TRANEXAMIC ACID
High quality evidence supports that tranexamic acid (TXA) should be considered for patients with symptomatic osteoarthritis of the hip who are undergoing total hip arthroplasty (THA) to reduce blood loss and the need for blood transfusions.

Rationale

Based on the available evidence, both intravenous (IV) and topical tranexamic acid (TXA) have shown significant positive effects on various outcomes in patients undergoing total hip arthroplasty. One high-quality article by Rizzo (2020) indicated that the combination of IV and topical TXA had significantly positive effects on hemoglobin levels and reduced the number of transfusions required.

Thirteen studies, including nine high-quality, one moderate-quality, and three low-quality studies, investigated the effects of IV TXA alone.
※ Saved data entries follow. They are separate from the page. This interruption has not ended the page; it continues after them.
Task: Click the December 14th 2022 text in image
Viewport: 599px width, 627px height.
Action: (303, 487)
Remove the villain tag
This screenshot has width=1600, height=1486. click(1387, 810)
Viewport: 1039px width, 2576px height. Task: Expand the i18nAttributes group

The majority of these studies (nine high-quality, one moderate-quality) found significantly positive effects of IV TXA on various outcomes, including reduced blood loss, decreased number of transfusions, lower amounts of blood transfused, improved hemoglobin levels, reduced drainage, and decreased complication rates.
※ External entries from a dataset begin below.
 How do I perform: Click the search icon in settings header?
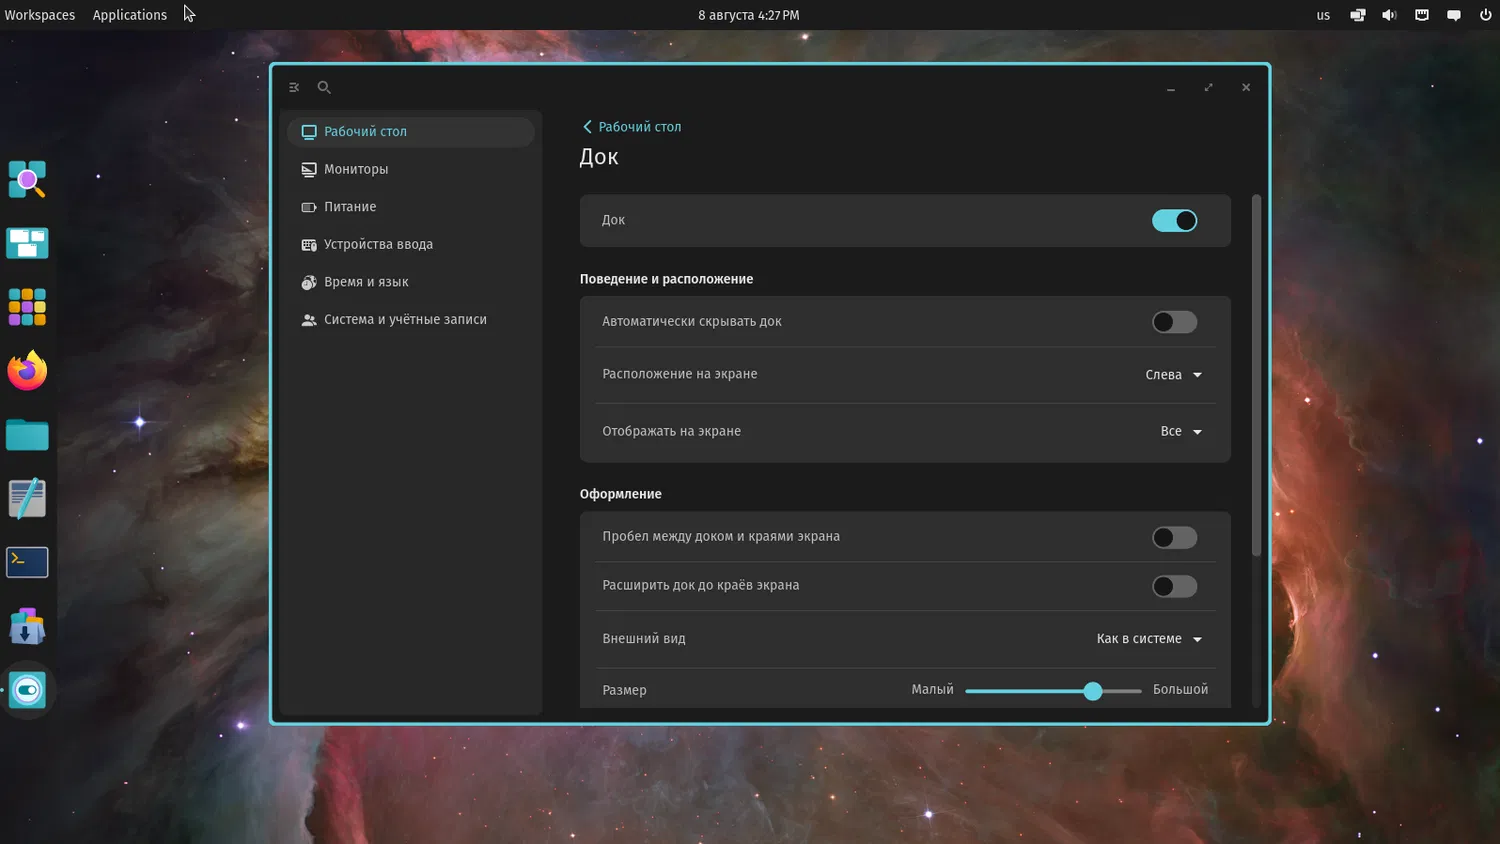(324, 88)
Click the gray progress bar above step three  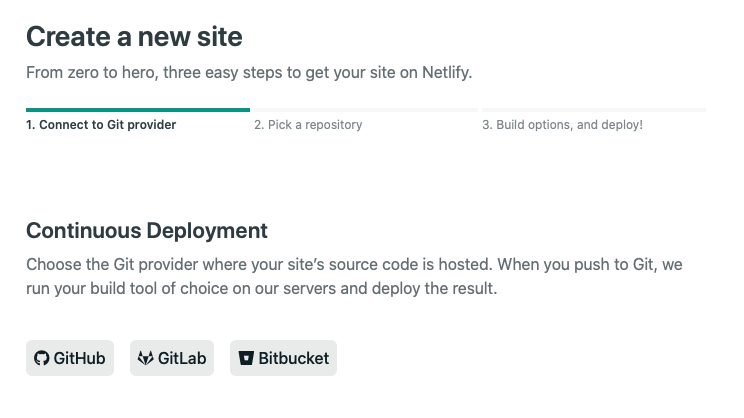(x=593, y=109)
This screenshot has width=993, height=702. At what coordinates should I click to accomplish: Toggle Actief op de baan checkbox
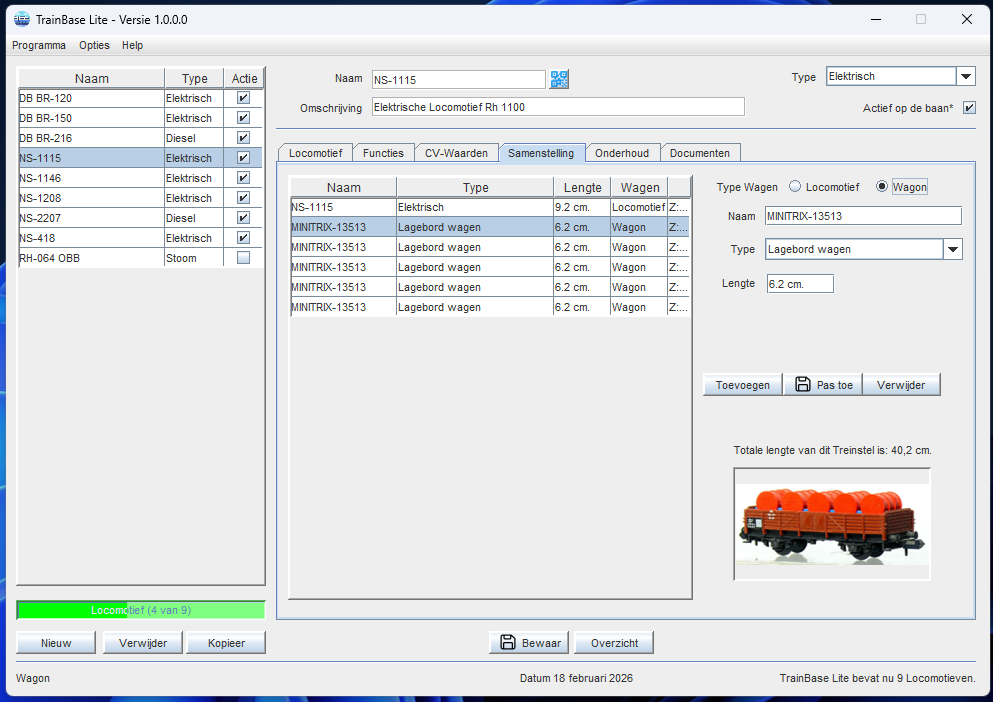968,108
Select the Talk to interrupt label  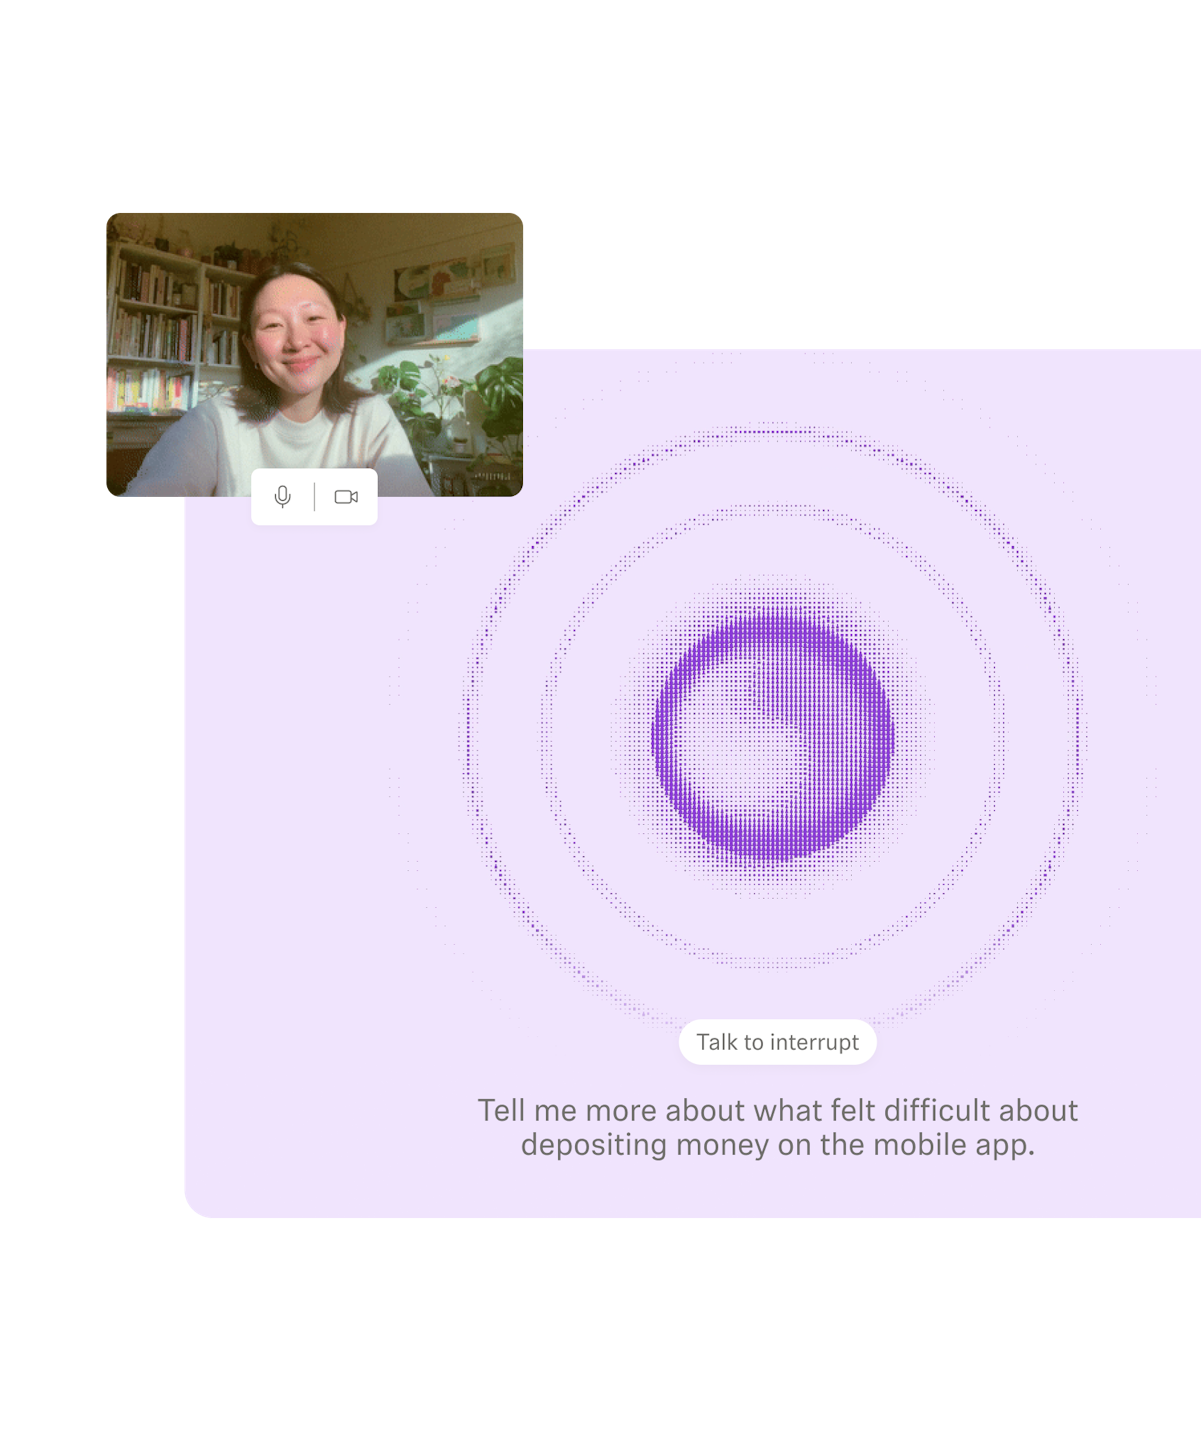[778, 1041]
Four articles were identified that studied the effects of topical TXA alone, including three high-quality and one low-quality studies. These studies collectively demonstrated that topical TXA also had significantly positive effects on blood loss, number of transfusions, hemoglobin levels, drainage, and complication rates.
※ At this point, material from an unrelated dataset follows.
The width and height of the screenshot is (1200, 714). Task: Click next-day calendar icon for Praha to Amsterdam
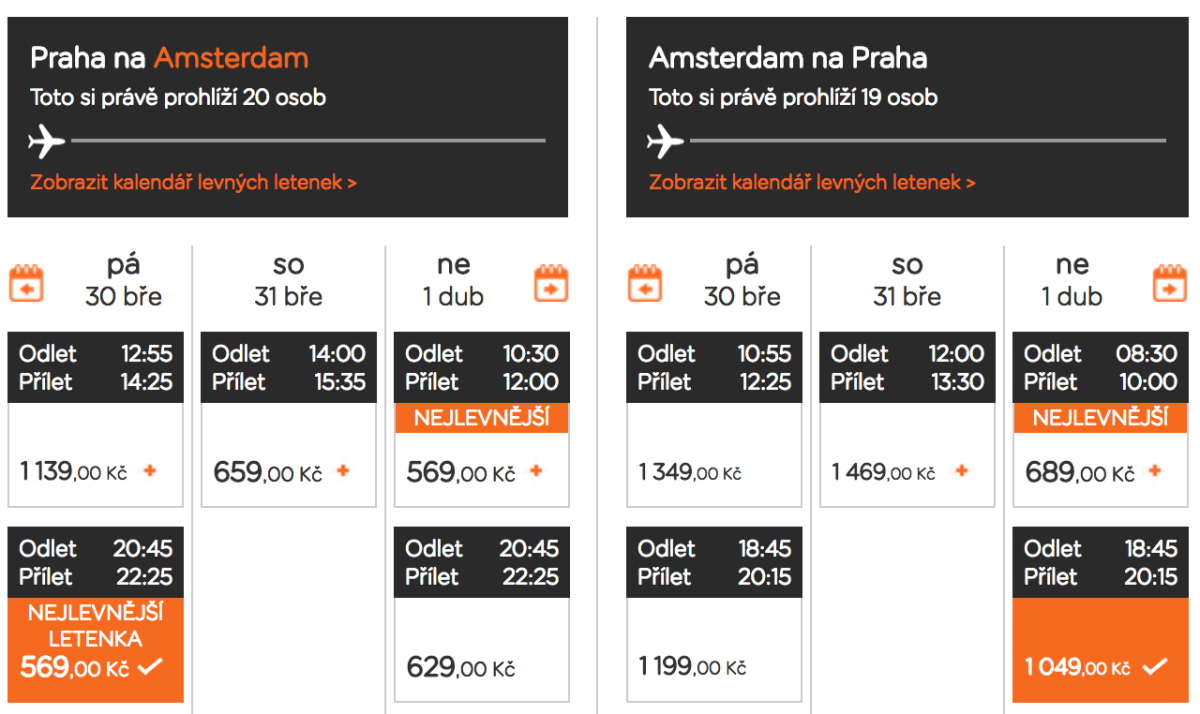pyautogui.click(x=551, y=282)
One study by Chin (2020) which was a moderate-quality study on IV TXA did not find any significant effects on the outcomes mentioned above. However, this study's reliability is compromised due to missing key information, such as the patient demographics and group characteristics, which may limit the validity of its conclusions.

Furthermore, Fraval (2017) and Fraval (2019) conducted two high-quality studies with similar methodologies, the latter including additional deep vein thrombosis (DVT) chemoprophylactics (Enoxaparin and Aspirin). Both studies found no significant effects of TXA on patient-reported outcome measures (PROMs) or functional outcomes.

Benefits/Harms of Implementation
While there is concern that there may be contraindications to the use of TXA, none of the papers cited above demonstrated an increased risk of adverse events related to the perioperative use of TXA for total hip arthroplasty (THA).

Outcome Importance
Reducing blood loss and transfusion rates after total hip arthroplasty has a major impact on improving outcomes, reducing complications, and improving value.

Cost Effectiveness/Resource Utilization
Reductions in perioperative blood loss and transfusion rates improve perioperative recovery, costs related to transfusion, and utilization of limited resources.

Acceptability
Some stakeholders may have concerns regarding the risk/benefit profile of tranexamic acid in higher risk patients with vascular disease, coronary stents, and thromboembolic disease. However, prior retrospective studies have found tranexamic acid use to be safe in these high-risk patients (Porter 2020). Randomized, prospective trials to address these concerns would be beneficial.

Future Research
Randomized, prospective trials comparing IV TXA, topical TXA, and oral TXA are warranted to specifically assess dosing, technique and timing of administration, uniform measures of perioperative blood loss, cost, including impact on blood transfusion, and contraindications. Studies focused on refining dosing recommendations and risks/benefits in higher risk patients may be of particular value.